Stored dataset items:
******************************
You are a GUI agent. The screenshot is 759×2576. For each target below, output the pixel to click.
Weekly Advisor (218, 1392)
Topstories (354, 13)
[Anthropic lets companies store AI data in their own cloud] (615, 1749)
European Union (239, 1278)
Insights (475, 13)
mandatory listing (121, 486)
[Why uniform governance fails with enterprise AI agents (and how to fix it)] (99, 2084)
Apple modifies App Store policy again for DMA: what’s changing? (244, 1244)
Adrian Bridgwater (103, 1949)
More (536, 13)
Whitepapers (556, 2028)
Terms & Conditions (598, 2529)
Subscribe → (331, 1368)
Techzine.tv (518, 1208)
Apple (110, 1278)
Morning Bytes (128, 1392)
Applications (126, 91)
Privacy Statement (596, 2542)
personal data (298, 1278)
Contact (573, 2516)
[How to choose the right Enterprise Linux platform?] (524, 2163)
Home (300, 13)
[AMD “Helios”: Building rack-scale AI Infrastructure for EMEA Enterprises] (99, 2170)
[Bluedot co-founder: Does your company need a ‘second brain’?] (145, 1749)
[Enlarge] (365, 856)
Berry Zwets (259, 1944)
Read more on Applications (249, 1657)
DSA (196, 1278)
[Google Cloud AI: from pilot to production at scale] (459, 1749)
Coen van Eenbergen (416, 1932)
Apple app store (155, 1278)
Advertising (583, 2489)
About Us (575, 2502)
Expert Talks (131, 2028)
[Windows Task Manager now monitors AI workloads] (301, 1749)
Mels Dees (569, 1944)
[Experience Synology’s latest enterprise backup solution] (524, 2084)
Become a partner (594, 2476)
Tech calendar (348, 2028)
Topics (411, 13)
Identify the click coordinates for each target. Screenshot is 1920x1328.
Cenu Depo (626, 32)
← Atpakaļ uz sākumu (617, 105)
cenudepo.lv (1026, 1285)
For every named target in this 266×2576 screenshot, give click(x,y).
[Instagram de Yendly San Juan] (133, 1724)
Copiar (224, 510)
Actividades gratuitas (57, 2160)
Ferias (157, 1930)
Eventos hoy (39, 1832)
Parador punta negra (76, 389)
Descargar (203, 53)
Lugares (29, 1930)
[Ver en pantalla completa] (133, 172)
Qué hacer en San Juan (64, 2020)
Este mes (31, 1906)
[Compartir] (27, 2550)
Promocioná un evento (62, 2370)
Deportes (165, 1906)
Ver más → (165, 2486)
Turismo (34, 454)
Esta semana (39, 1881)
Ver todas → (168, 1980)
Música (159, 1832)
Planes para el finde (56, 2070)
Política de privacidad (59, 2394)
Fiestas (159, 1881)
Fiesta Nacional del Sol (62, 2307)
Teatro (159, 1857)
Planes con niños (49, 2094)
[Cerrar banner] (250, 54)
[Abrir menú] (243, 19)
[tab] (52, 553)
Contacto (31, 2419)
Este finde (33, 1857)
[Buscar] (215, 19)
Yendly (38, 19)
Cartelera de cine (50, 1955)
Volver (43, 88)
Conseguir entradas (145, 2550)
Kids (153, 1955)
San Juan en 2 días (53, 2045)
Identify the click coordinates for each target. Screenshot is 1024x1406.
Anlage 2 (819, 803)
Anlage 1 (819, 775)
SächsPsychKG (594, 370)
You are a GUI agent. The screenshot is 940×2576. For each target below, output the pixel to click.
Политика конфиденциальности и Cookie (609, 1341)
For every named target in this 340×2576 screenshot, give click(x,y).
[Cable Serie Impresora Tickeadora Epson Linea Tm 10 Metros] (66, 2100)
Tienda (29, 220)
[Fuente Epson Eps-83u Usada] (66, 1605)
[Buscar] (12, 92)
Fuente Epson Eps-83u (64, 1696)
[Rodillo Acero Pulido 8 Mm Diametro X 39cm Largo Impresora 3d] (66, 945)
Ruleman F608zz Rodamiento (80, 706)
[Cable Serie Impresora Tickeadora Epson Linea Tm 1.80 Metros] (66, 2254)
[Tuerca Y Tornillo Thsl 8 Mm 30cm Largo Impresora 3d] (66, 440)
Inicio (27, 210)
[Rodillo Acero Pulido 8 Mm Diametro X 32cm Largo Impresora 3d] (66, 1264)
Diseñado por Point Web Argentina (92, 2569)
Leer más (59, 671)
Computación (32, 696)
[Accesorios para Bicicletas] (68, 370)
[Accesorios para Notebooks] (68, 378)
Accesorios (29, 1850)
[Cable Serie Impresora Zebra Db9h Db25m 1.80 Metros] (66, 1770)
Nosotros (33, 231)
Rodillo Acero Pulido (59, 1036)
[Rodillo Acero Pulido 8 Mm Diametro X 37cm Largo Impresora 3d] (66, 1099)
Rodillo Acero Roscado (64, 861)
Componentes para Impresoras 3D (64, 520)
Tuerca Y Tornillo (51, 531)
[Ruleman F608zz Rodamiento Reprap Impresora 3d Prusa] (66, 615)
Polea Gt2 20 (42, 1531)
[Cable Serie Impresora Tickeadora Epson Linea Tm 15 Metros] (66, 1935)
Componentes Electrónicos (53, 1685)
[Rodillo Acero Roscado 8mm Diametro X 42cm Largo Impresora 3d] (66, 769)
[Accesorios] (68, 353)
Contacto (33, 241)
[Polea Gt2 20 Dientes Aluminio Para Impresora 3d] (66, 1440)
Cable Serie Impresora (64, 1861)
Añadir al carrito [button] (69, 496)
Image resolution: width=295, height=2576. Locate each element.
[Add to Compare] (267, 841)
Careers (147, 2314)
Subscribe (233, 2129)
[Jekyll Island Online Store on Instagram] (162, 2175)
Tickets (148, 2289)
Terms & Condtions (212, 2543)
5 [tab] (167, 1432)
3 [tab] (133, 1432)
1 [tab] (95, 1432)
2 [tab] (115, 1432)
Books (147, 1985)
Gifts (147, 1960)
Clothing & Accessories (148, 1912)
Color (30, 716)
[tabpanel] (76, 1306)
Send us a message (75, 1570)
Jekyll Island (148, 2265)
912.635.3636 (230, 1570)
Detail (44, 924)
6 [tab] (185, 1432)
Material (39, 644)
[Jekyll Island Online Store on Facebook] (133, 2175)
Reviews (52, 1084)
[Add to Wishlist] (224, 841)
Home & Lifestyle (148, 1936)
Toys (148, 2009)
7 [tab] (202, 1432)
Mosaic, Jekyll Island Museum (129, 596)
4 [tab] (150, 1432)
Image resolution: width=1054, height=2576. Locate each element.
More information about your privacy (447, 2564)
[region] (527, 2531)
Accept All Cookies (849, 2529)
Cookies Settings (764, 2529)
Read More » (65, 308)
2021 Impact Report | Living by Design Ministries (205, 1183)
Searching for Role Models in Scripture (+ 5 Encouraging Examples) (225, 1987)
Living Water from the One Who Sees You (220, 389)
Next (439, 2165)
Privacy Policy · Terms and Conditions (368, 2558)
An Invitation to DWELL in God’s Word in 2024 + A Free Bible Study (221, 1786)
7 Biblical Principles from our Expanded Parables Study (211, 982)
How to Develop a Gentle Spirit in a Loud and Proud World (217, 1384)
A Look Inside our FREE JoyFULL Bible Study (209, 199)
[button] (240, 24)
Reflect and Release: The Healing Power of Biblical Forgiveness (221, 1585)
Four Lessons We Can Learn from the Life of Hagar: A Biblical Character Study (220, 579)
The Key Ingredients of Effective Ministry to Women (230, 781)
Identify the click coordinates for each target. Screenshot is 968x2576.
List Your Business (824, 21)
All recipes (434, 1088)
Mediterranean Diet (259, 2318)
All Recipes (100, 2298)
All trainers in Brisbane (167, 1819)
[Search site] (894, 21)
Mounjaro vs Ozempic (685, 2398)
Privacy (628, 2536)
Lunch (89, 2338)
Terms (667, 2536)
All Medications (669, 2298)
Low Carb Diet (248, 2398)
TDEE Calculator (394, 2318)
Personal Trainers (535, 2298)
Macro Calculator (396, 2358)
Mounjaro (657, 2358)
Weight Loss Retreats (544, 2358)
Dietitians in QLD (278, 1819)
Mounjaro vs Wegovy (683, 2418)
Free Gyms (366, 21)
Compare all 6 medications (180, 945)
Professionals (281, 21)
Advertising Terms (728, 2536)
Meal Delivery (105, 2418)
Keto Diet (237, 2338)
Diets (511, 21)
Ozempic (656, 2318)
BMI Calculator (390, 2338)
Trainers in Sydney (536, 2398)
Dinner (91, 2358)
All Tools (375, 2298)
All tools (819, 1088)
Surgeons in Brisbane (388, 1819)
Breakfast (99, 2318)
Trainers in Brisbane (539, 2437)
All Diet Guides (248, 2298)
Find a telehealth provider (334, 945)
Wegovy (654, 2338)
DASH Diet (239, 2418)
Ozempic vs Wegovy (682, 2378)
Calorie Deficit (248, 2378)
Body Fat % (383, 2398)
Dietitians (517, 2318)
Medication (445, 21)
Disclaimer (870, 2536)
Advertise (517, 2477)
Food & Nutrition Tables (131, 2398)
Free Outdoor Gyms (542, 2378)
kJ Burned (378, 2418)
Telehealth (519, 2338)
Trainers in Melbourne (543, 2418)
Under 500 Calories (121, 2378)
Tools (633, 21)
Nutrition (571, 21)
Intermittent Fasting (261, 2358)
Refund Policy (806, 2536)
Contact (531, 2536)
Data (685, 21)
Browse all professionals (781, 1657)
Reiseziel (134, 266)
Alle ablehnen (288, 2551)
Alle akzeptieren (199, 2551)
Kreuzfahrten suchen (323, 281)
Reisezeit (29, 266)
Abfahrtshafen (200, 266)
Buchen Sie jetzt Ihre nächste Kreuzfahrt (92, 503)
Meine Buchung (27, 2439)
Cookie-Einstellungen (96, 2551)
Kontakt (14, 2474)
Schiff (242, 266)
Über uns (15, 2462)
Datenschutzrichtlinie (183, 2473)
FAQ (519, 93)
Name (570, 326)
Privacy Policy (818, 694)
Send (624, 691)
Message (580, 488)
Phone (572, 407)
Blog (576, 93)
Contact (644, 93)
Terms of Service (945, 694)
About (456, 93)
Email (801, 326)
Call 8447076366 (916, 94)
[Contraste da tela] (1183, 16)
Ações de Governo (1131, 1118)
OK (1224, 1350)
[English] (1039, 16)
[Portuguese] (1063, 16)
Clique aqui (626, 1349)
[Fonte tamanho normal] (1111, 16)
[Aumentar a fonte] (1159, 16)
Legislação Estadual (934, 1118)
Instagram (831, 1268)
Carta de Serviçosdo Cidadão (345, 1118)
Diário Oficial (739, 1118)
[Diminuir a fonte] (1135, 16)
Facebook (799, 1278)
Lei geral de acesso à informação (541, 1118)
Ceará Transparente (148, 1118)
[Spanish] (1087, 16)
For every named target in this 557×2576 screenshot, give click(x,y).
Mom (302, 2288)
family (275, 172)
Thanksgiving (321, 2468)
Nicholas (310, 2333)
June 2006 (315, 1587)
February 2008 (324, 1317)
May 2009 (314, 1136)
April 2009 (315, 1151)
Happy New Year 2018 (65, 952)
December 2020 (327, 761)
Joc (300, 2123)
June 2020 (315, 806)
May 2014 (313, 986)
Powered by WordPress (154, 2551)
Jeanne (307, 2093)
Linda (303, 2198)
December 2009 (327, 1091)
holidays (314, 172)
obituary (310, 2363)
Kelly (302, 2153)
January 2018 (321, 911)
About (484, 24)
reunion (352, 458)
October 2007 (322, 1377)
******************************
**Directions:** What lines in the data above contain the word "Rodillo"? Copy them all.

**Exercise solution:**
[Rodillo Acero Pulido 8 Mm Diametro X 39cm Largo Impresora 3d] (66, 945)
[Rodillo Acero Pulido 8 Mm Diametro X 32cm Largo Impresora 3d] (66, 1264)
Rodillo Acero Pulido (59, 1036)
[Rodillo Acero Pulido 8 Mm Diametro X 37cm Largo Impresora 3d] (66, 1099)
Rodillo Acero Roscado (64, 861)
[Rodillo Acero Roscado 8mm Diametro X 42cm Largo Impresora 3d] (66, 769)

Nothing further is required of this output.